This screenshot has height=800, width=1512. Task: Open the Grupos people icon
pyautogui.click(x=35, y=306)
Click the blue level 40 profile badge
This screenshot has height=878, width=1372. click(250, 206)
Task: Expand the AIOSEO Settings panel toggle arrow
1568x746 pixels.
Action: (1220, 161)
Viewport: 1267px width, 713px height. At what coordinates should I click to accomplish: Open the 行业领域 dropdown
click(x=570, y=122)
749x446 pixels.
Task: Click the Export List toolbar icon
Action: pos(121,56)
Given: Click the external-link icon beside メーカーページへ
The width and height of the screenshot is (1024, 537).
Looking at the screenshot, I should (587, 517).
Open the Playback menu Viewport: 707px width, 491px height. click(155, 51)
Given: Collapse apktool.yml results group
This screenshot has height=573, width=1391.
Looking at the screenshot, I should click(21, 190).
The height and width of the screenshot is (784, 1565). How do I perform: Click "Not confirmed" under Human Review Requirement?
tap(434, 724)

================================

> [Task item] Output all of the data again, exactly.

> [Exercise solution]
This screenshot has height=800, width=1512. Task: Open the Grupos people icon
pyautogui.click(x=35, y=306)
Click the blue level 40 profile badge
This screenshot has height=878, width=1372. click(250, 206)
Task: Expand the AIOSEO Settings panel toggle arrow
1568x746 pixels.
Action: (1220, 161)
Viewport: 1267px width, 713px height. At what coordinates should I click to accomplish: Open the 行业领域 dropdown
click(x=570, y=122)
749x446 pixels.
Task: Click the Export List toolbar icon
Action: pos(121,56)
Given: Click the external-link icon beside メーカーページへ
The width and height of the screenshot is (1024, 537).
Looking at the screenshot, I should (587, 517).
Open the Playback menu Viewport: 707px width, 491px height. click(155, 51)
Given: Collapse apktool.yml results group
This screenshot has height=573, width=1391.
Looking at the screenshot, I should click(21, 190).
The height and width of the screenshot is (784, 1565). How do I perform: Click "Not confirmed" under Human Review Requirement?
tap(434, 724)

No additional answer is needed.